• WORK TO BE COMPLETED: Your answer must be an exact copy of the records, with no pictures included.

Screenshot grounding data
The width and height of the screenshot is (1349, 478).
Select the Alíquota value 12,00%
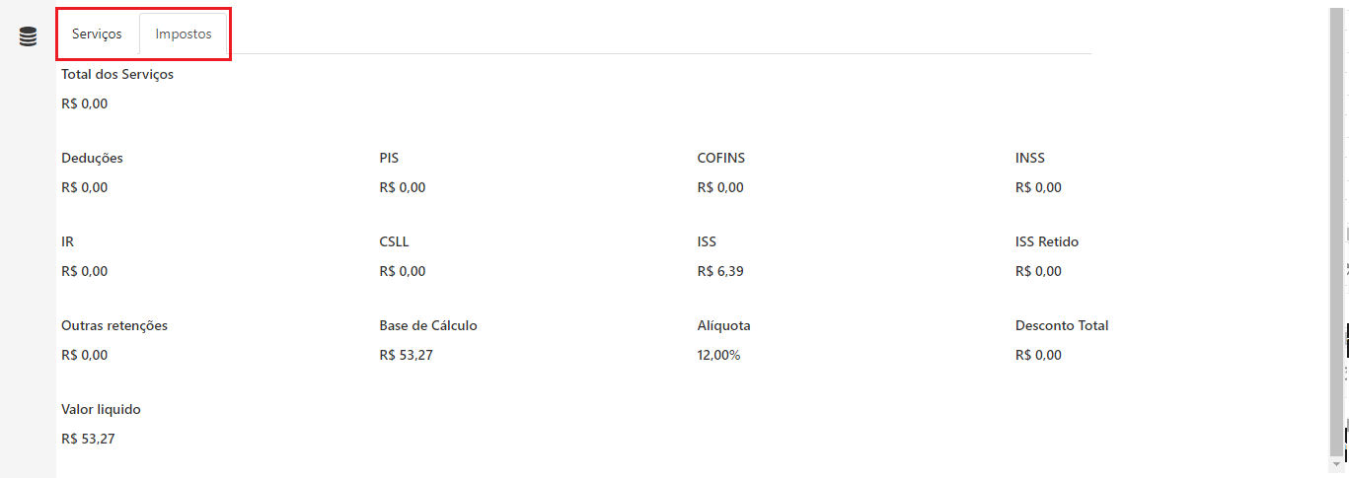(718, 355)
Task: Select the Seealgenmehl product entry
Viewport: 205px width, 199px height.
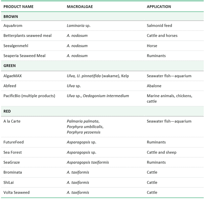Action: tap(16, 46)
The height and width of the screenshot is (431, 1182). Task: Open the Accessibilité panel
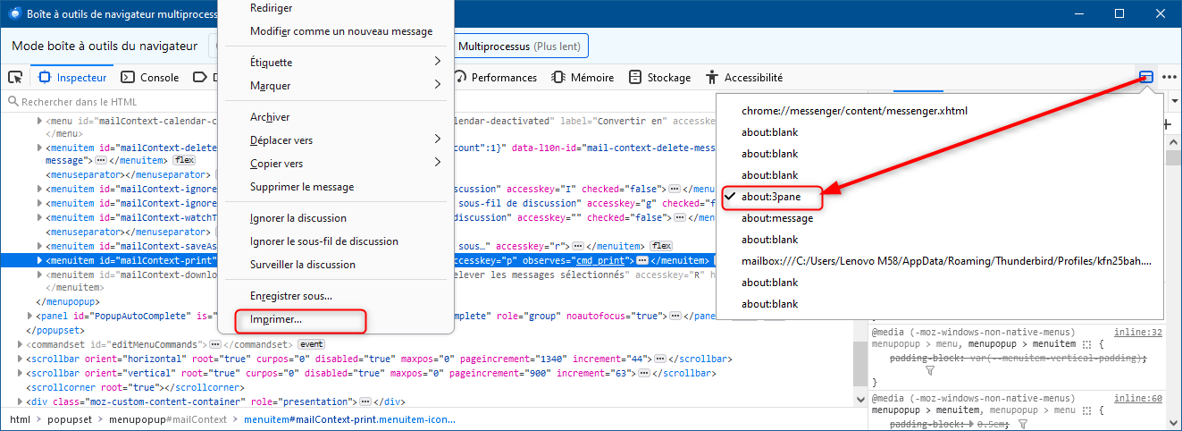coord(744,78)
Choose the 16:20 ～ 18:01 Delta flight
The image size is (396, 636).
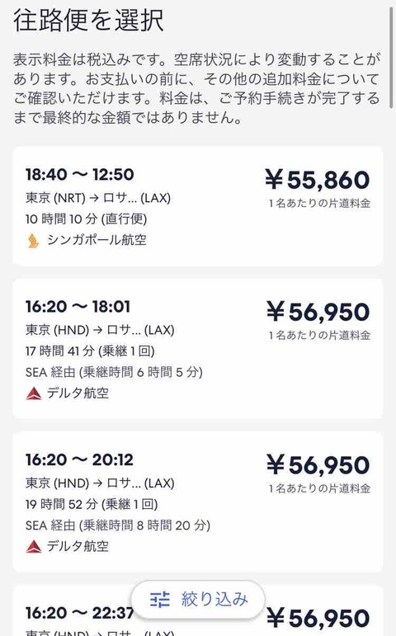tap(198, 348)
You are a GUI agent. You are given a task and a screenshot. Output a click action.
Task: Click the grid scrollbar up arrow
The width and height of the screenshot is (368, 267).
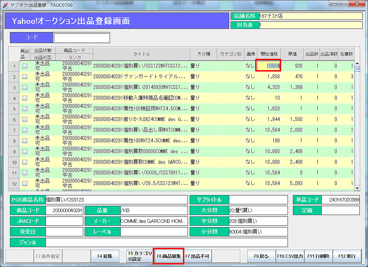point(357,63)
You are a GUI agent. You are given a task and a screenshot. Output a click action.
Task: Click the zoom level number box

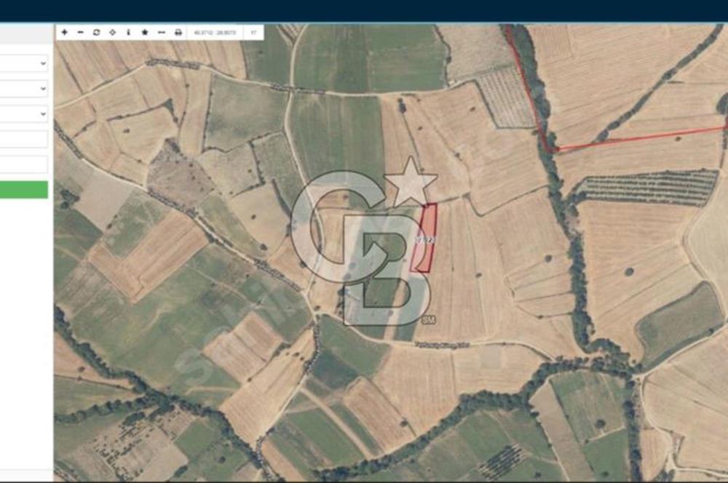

• ANSWER TO THIS TASK:
The width and height of the screenshot is (1349, 478).
Select the Alíquota value 12,00%
(718, 355)
Task: Select the Seealgenmehl product entry
Viewport: 205px width, 199px height.
Action: tap(16, 46)
The height and width of the screenshot is (431, 1182). Task: Open the Accessibilité panel
coord(744,78)
Choose the 16:20 ～ 18:01 Delta flight
The image size is (396, 636).
tap(198, 348)
You are a GUI agent. You are given a task and a screenshot. Output a click action.
Task: Click the grid scrollbar up arrow
The width and height of the screenshot is (368, 267).
point(357,63)
You are a GUI agent. You are given a task and a screenshot. Output a click action.
Task: Click the zoom level number box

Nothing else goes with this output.